Rabbit abdominal aorta aneurysm model

The rabbit AAA model was established by elastase pressurization and perfusion, and the details of methods was as follows: all experimental animals fasted and were denied water for 4 h before surgery. 10% chloral hydrate (Sinopharm Chemical Reagent Co.,Ltd, China) 3.5 ml/kg was used for intraperitoneal injection, strictly aseptically. To free the femoral artery: The common femoral artery was isolated and dissociated 0.5-1 cm, and was threaded on the proximal end and distal end, respectively. Laparotomy: We did a midline abdominal incision and exposes the abdominal aorta. We selected a 1.5-2.0 abdominal aortic segment with less branches and dissociated the abdominal aorta. We placed rubber filters on the proximal and distal ends. Femoral artery was punctured and we placed the catheter (4F Forgaty, Beijing Life Oasis Technology Co., Ltd., China): the catheter was gently delivered to the aortic segment of the patient through the femoral artery incision, and the proximal end of the abdominal aorta was blocked with an arterial clamp and a rubber filter. The distal end was blocked by a rubber filter, forming a closed chamber that communicates with the catheter, and the blood in the chamber was drained and flushed with physiological saline 3 times. According to the group design, 10 μl saline (Sham group) or 100 U/mL porcine trypsin solution (Model group and IL-10 treatment group) (45124, Sigma-aldrich, USA) was injected into the arterial cavity through the low pressure of the double-lumen catheter. After 7 minutes of perfusion, the solution was withdrawn and the heparin saline (H32021978, Suzhou Xinbao Pharmaceutical Co., Ltd., China) was injected from the auxiliary tube. The tube was aspirated from the main tube and washed repeatedly in the lumen of the artery. We removed the filter, removed the microcatheter and closed the abdomen.

Color doppler ultrasound

Experimental animals were subjected to color ultrasonography of the abdominal aorta before surgery, 7 days after surgery, and before sacrifice (ClearVue 580, Philips, Holland). The longitudinal and transverse sections were examined separately, and the maximum lumen diameter was measured by the ultrasound instrument post-processing software.
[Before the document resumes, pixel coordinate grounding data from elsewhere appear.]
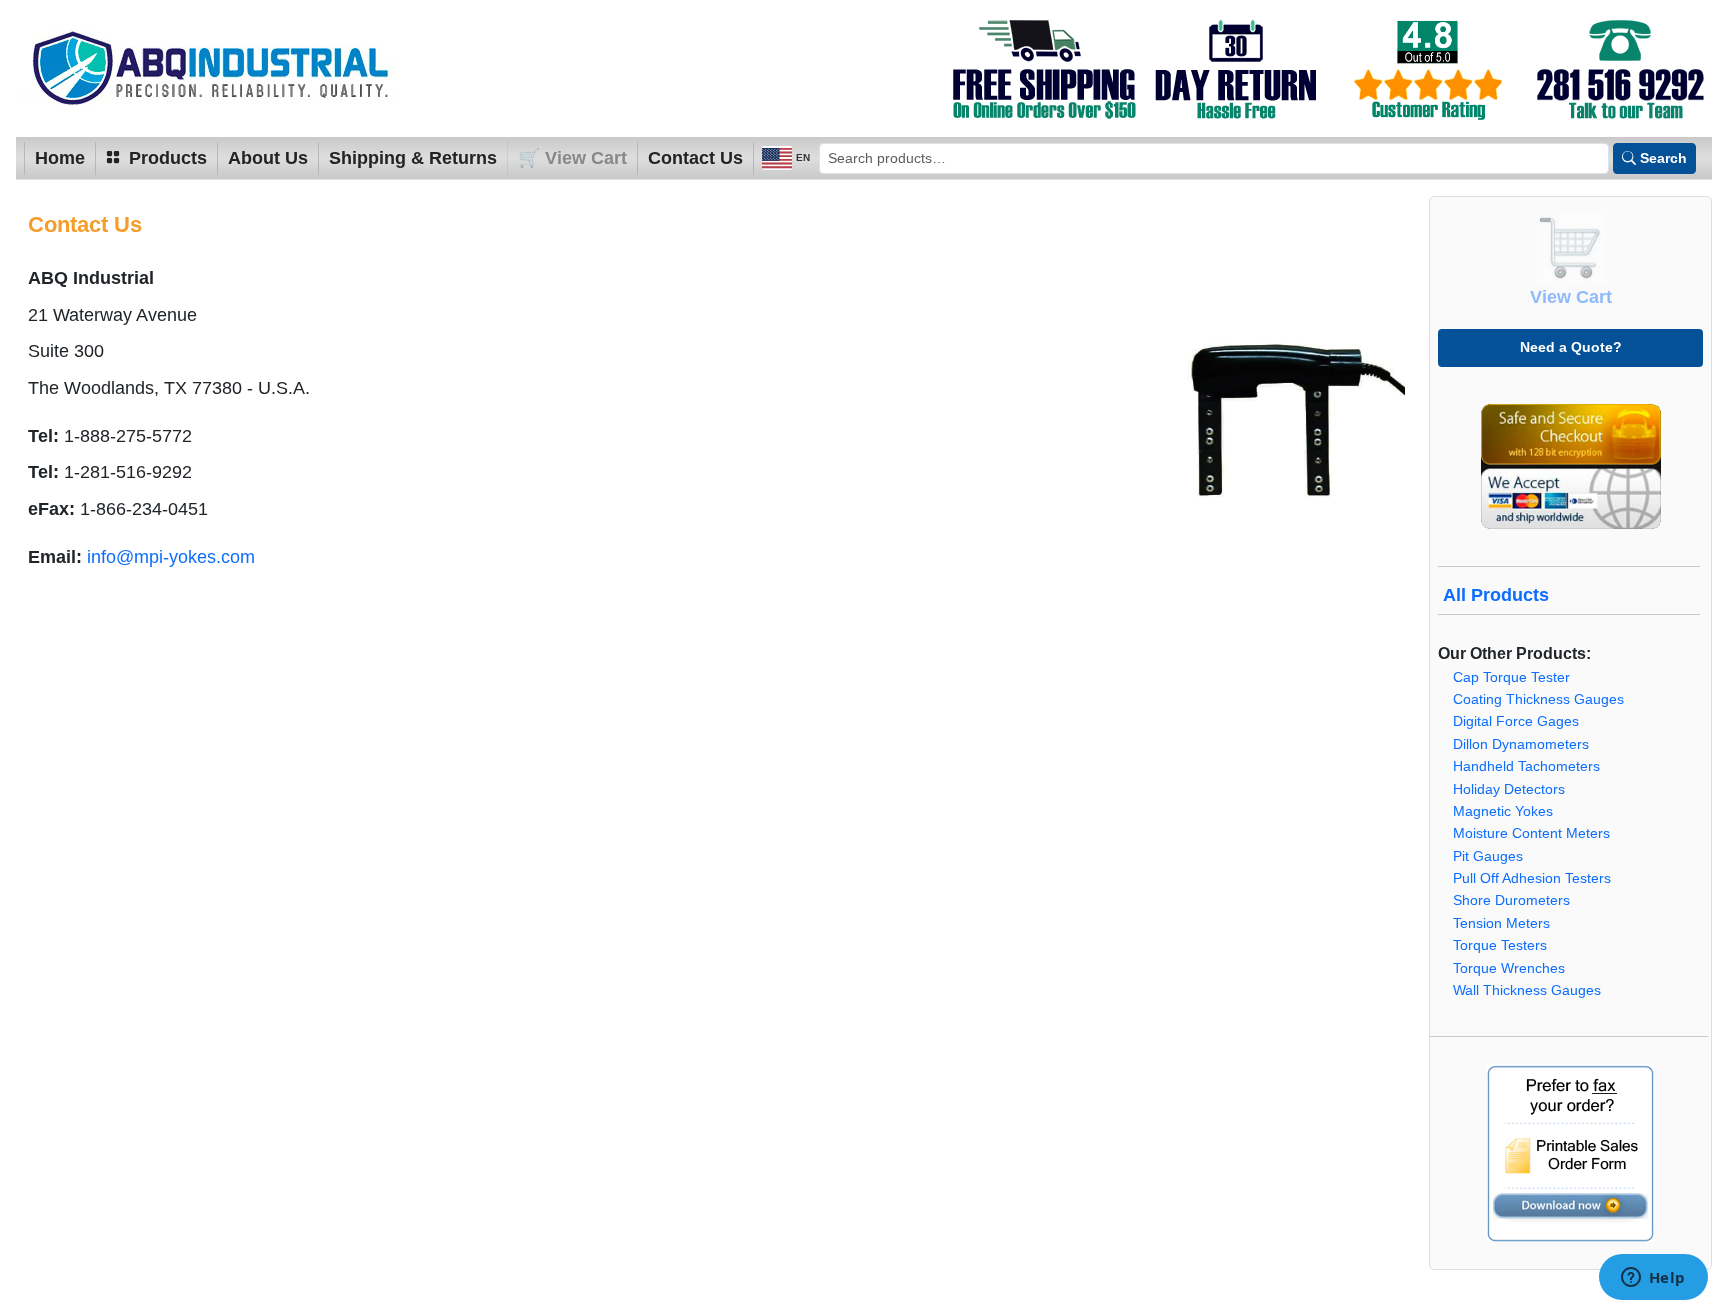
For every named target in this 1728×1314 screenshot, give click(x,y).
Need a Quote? (1571, 347)
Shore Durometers (1511, 900)
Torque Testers (1500, 945)
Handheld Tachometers (1526, 766)
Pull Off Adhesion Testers (1532, 878)
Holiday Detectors (1509, 789)
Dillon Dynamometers (1521, 744)
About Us (268, 158)
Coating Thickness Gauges (1538, 699)
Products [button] (165, 158)
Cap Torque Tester (1511, 677)
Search (1663, 158)
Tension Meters (1501, 923)
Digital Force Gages (1516, 721)
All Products (1496, 595)
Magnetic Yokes (1503, 811)
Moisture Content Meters (1531, 833)
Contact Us (695, 158)
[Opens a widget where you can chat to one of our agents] (1653, 1279)
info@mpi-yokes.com (171, 557)
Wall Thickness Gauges (1527, 990)
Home (60, 158)
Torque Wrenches (1509, 968)
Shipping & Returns (413, 158)
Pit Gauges (1488, 856)
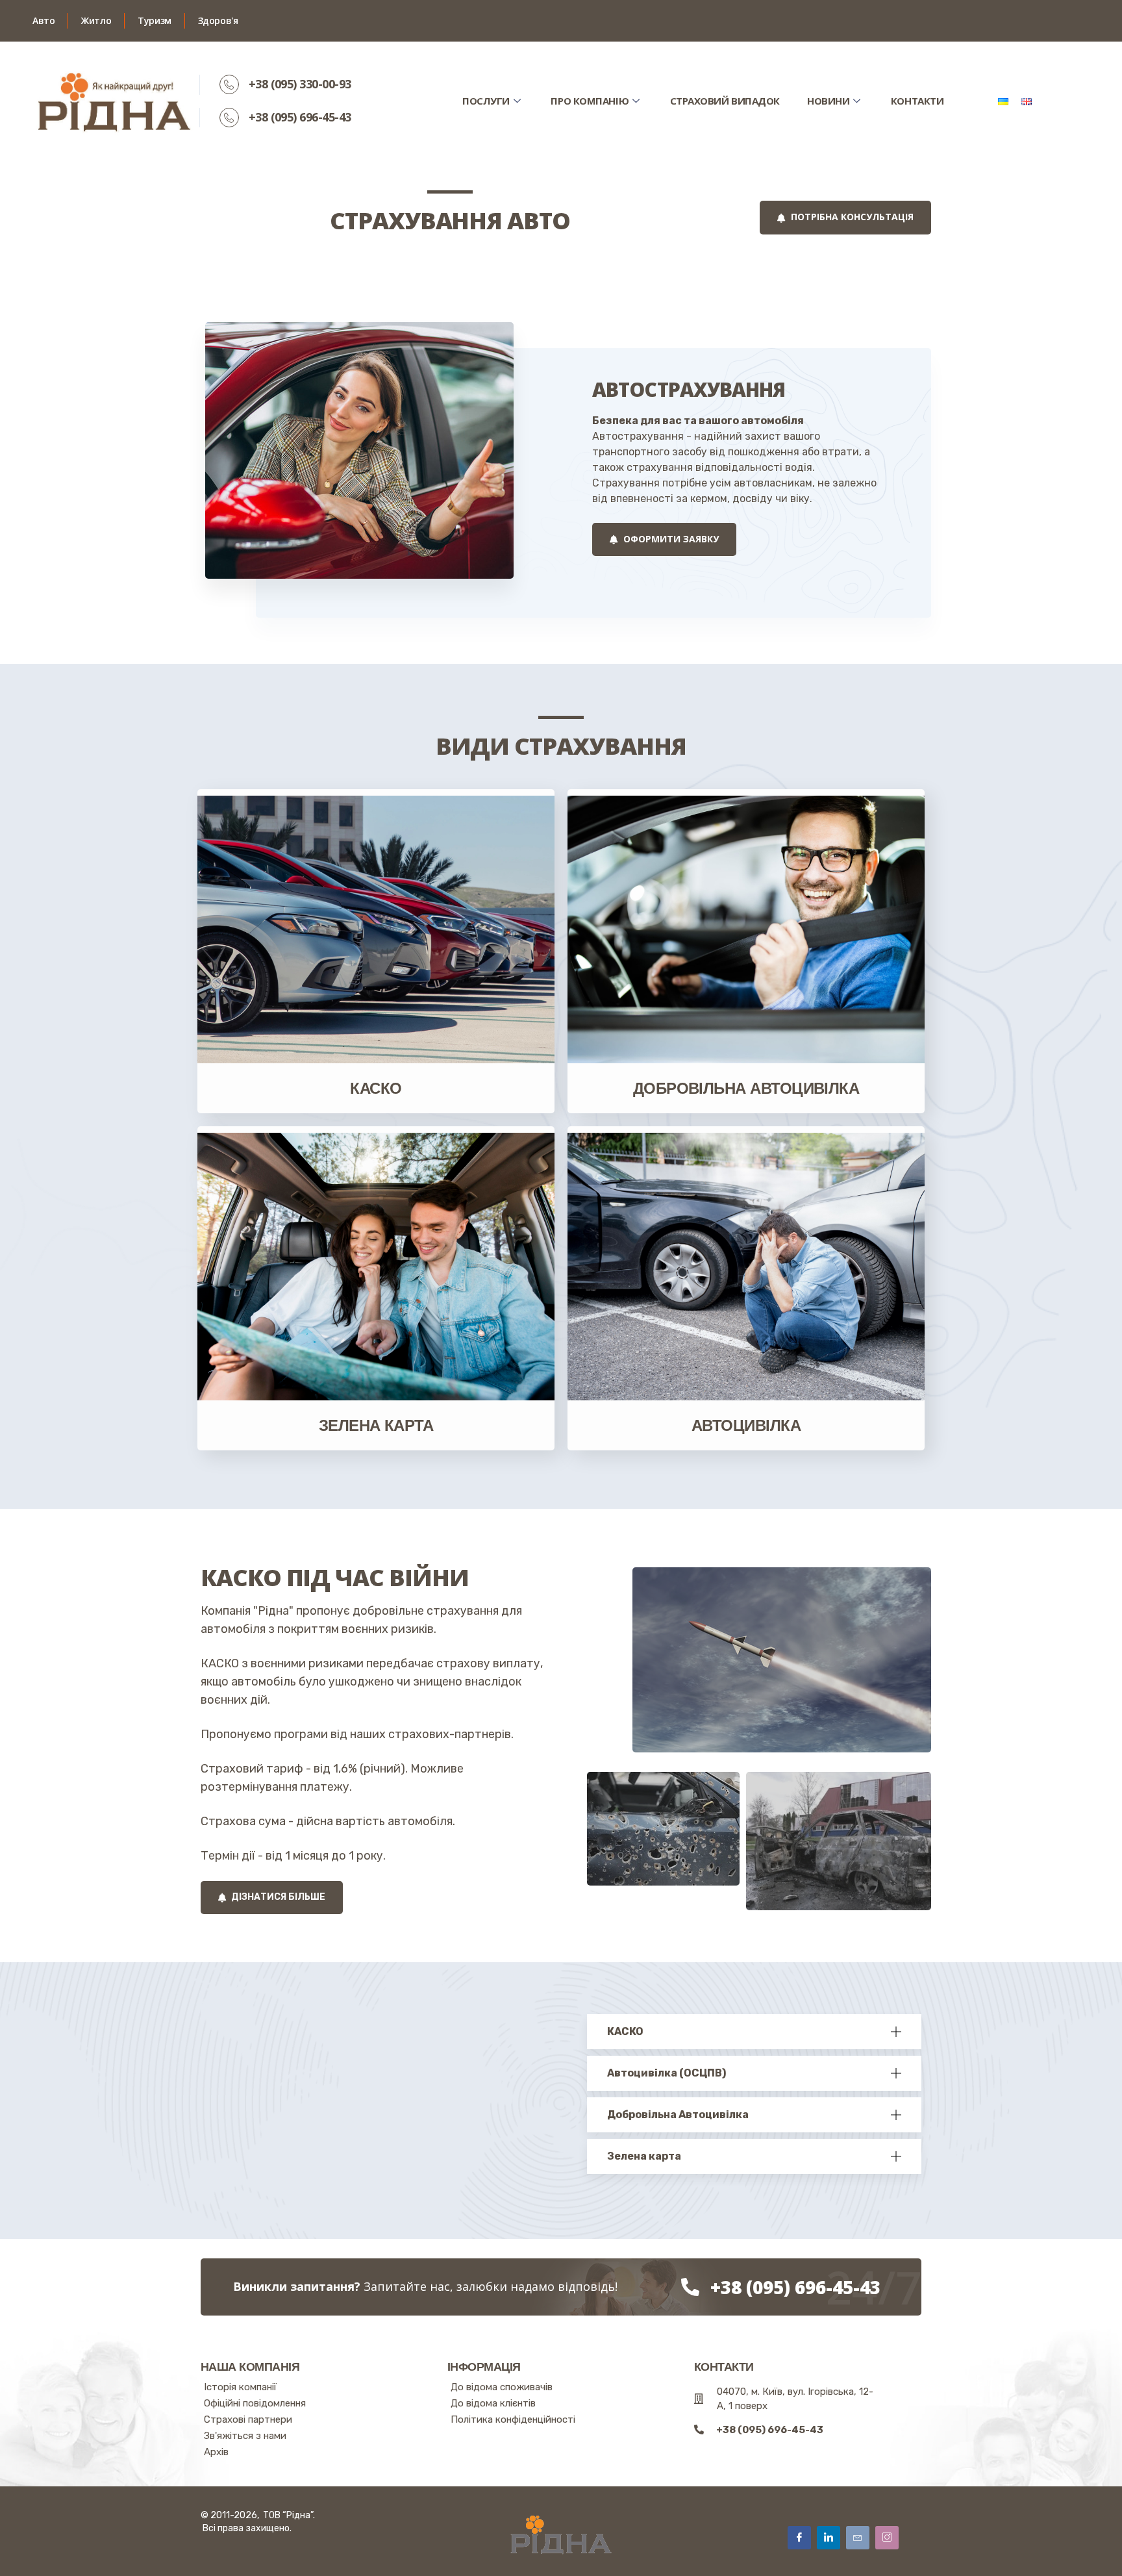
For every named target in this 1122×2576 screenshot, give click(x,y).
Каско (375, 1088)
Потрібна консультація (851, 216)
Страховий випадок (725, 100)
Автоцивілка (746, 1425)
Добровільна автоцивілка (746, 1088)
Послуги (486, 100)
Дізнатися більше (277, 1896)
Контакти (917, 100)
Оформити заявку (670, 539)
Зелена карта (376, 1425)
We tookthe average value as the diameter of the experimental animal tumor; abdominal aortic expansion rate = (AAA diameter-average abdominal aortic diameter)/average abdominal aortic diameter; abdominal aortic mean diameter = (upper end of tumor + lower end of tumor)/2.

H&E staining

The experimental rabbits were anesthetized, and then we cut the abdomen to get the perfusion arterial segments and collected aneurysm specimens. A portion of the specimen was dehydrated, transparently and paraffin-embedded, and the specimen was cut into 5 μm slices by a serial slicer (SLEE, CUT4062, Germany). Paraffin sections were routinely dewaxed and washed with staining kits for H&E staining (G1120, Solarbio, USA) as follows: staining with hematoxylin for 5 to 10 minutes, washing for 3 to 5 minutes, placing in 0.5 to 1% hydrochloric acid in alcoholic solution for several seconds, washing for 3 to 5 minutes, coloring with alkaline aqueous solution for 1 min, washing with water for about 10 min. We then examined the extent of staining under the microscope. After suitable coloring, it was washed 1 or 2 times, stained with 0.5% Yihong alcohol for 1 to 2 minutes, dehydrated with alcohol, transparent with xylene, and neutral resin was used for sealing. Optical microscope (LSM800, Olympus, Japan) was used to observe the pathologic changes after H&E staining of each slice.

Immunofluorescence

We removed the prepared tissue section and placed it at room temperature for 20 minutes. After drying, we marked the area of immunohistochemical tissue, washed 3 times for 5 minutes at room temperature with PBS (135 mM NaCl, 2.7 mM KCl, 1.5 mM KH₂PO₄, 8 mM K₂HPO₄, adjusted pH to 7.2 with HCl and NaOH), and then sealed with goat serum (Hyclone, MA, USA) at 37°C for 1 hour. The goat serum was removed and it wa incubated with anti-Galectin 3 (ab76245, 1:1000) and anti-iNOS antibody (ab178847, 1:100) at 4°C overnight. The PBS was rinsed 3 times for 5 minutes at room temperature in the dark. The goat anti-rabbit secondary antibody was incubated at 37°C for 1 h and washed 3 times with PBS for 5 mins at room temperature. The slides were sealed and observed by fluorescence microscopy (Carl Zeiss, Weimar, German). Unless otherwise specified, all antibodies were purchased from Abcam.

Western blotting

The experimental rabbits were anesthetized, and then we cut the abdomen to get the perfusion arterial segments and collected aneurysm specimens. AAA tissue and RIPA lysate (1 mM PSMF was added in advance, Beyotime, China) were added into a glass homogenizer (Shanghai Broadcom Chemical Technology Co., Ltd., China), and then placed on ice for 10 min, centrifuged at 12000 rpm for 10 min to collect the supernatant, and we measured total tissue protein.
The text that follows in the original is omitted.